India's top court orders refunds for flights cancelled due to lockdown

NEW DELHI (BLOOMBERG) – India’s Supreme Court ordered local airlines to refund tickets booked for travel during a nationwide lockdown earlier this year, dealing a blow to an industry already strapped for cash.

The court’s verdict also mandated airlines to issue credit vouchers even for tickets booked for travel outside the lockdown period if the flights were later cancelled due to virus-related restrictions.

Passengers must also be allowed to use those vouchers until March 31 on any route, and carriers must refund with a monthly interest if those remain unused by then.

The verdict by a three-judge panel headed by Justice Ashok Bhushan reinforces the view of Prime Minister Narendra Modi’s administration.

Many airlines around the world have issued so-called credit notes, instead of cash refunds, to passengers whose flights were cancelled due to the coronavirus pandemic, providing carriers with a temporary revenue source to tide over the slump, even as disgruntled fliers demand their money back.

India’s verdict – which was earlier estimated to cost local airlines more than US$500 million (S$681 million) – may be a precedent for such disputes elsewhere, and make the road to recovery even steeper.

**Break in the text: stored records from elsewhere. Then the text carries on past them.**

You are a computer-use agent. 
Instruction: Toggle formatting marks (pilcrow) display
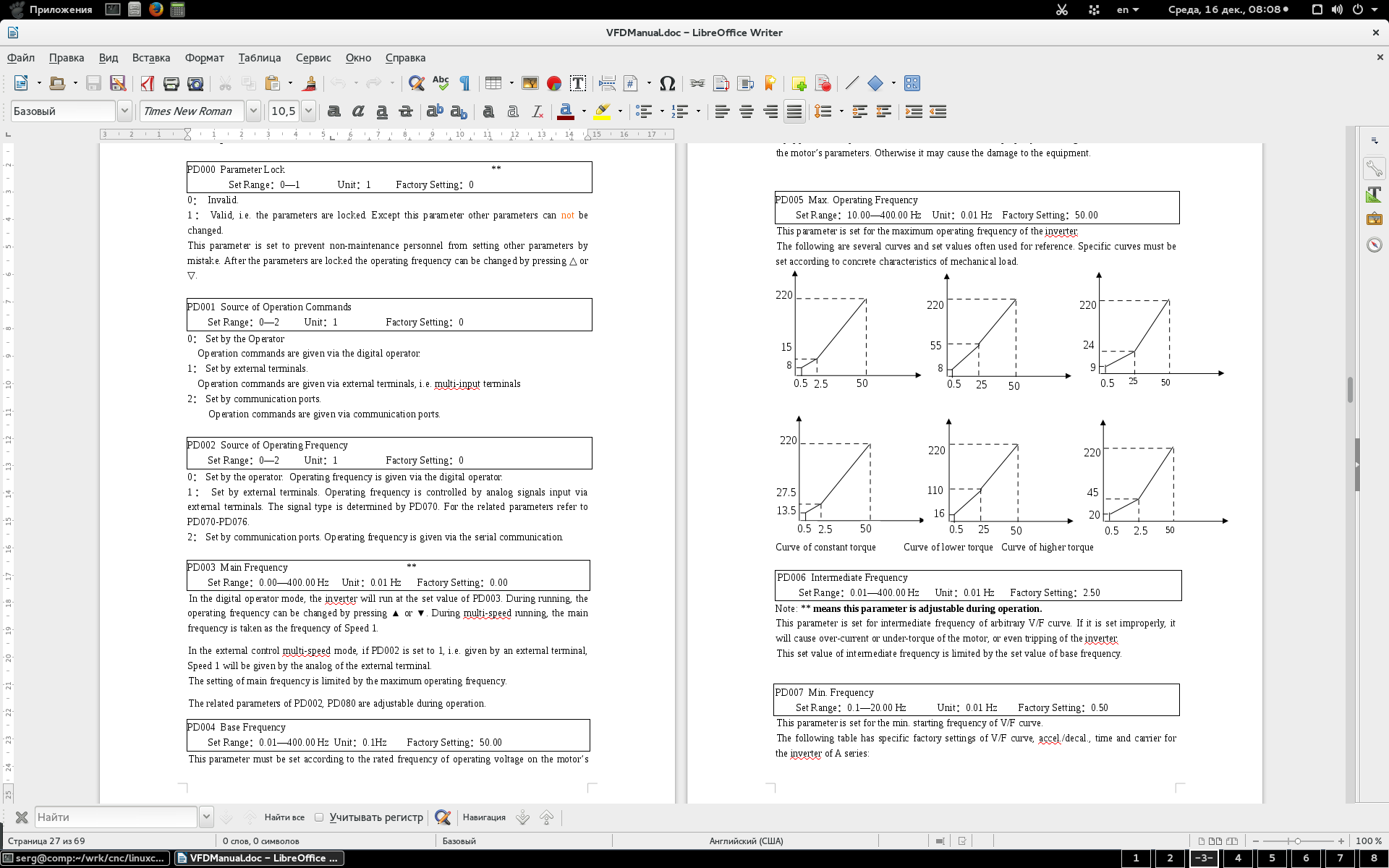(x=464, y=84)
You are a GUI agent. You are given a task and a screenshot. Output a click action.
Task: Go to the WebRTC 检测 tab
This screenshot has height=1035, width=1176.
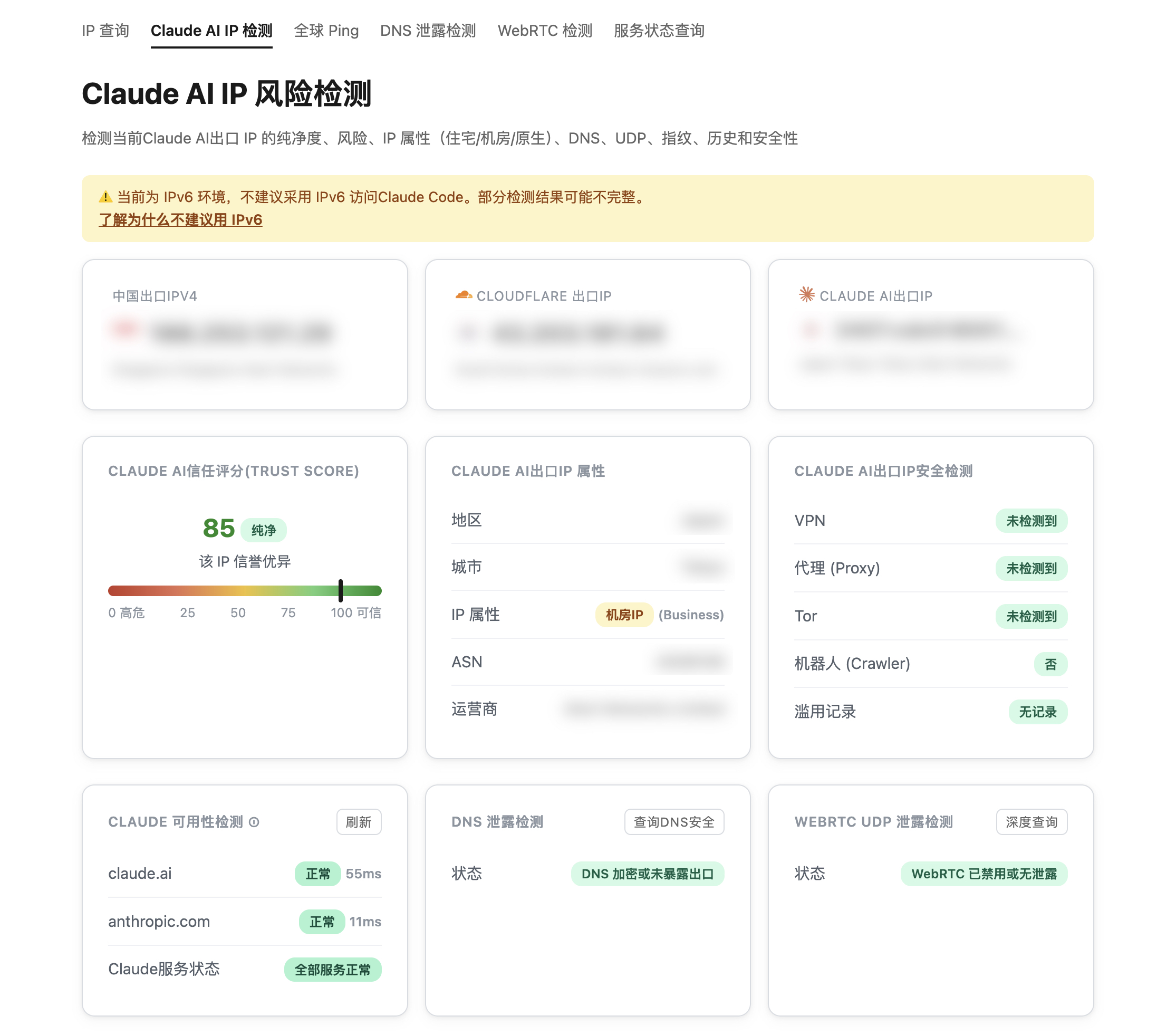544,31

India has the world’s worst virus cases just behind the US, reporting almost 87,000 new infections on Thursday (Oct 1) as the epidemic spreads in its vast hinterland.

While the South Asian nation has indefinitely banned scheduled international flights, local airlines are allowed to operate domestically with a limited schedule.

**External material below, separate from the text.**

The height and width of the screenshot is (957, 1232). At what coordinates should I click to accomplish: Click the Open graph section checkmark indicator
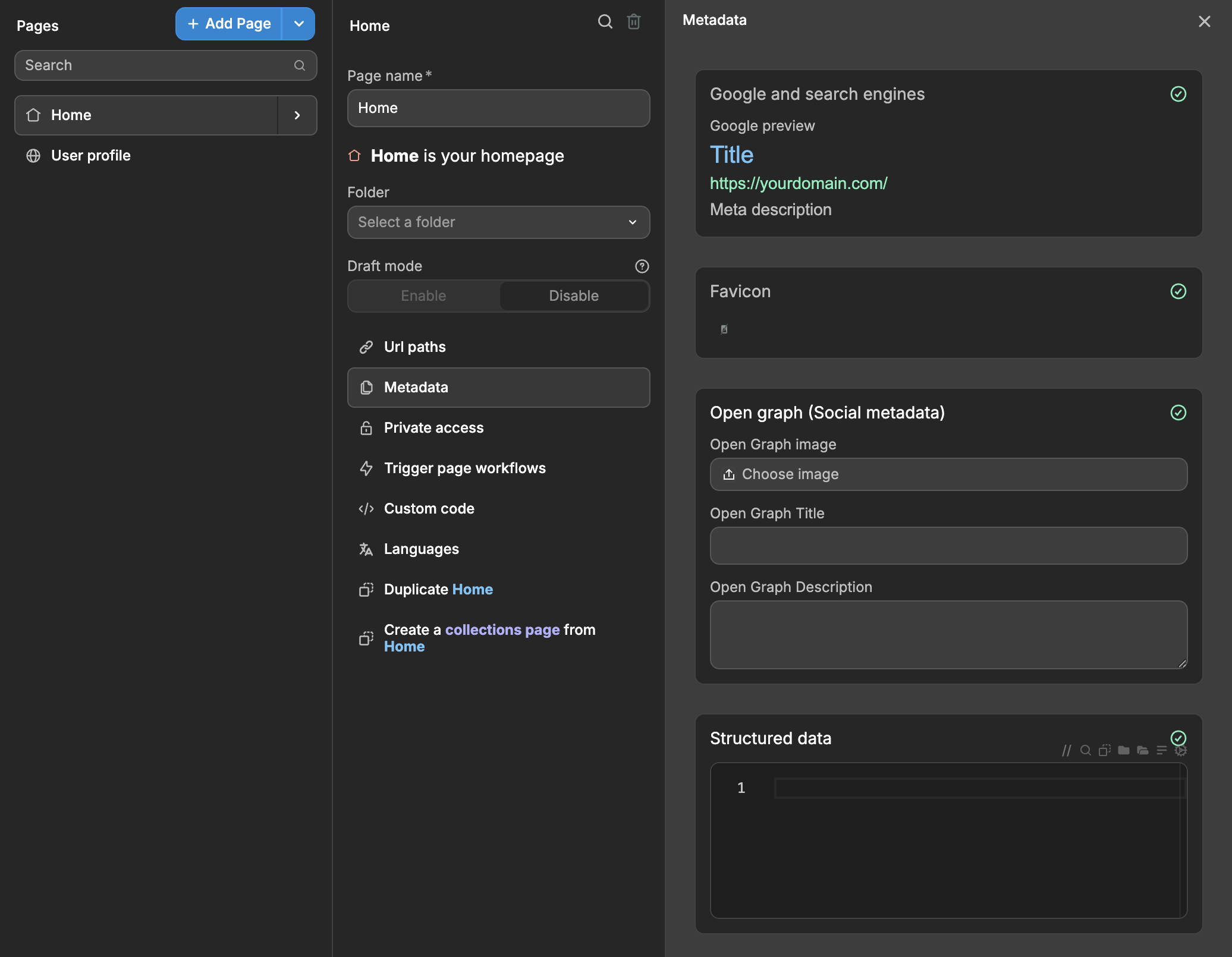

Still, most airlines struggled to fill even 70 per cent of seats in August, and more than two-thirds of passenger complaints were related to refunds, data from the aviation regulator showed.

The top court verdict, in response to a bunch of petitions filed by passengers, migrant welfare organisations, air travellers’ welfare bodies and travel agents associations, also asked the Directorate General of Civil Aviation to ensure that airlines comply with the order.

Indian carriers have already sought at least US$1.5 billion as an interest-free credit line and deferred loan repayments from the government, and one or more are expected to fail in the absence of any help from the government or airline owners.

The local aviation market in India, until recently the world’s fastest growing, is dominated by IndiGo, operated by InterGlobe Aviation.

State-run Air India, SpiceJet and the local affiliates of Singapore Airlines and AirAsia Group also compete in the market that flew 144 million passengers last year.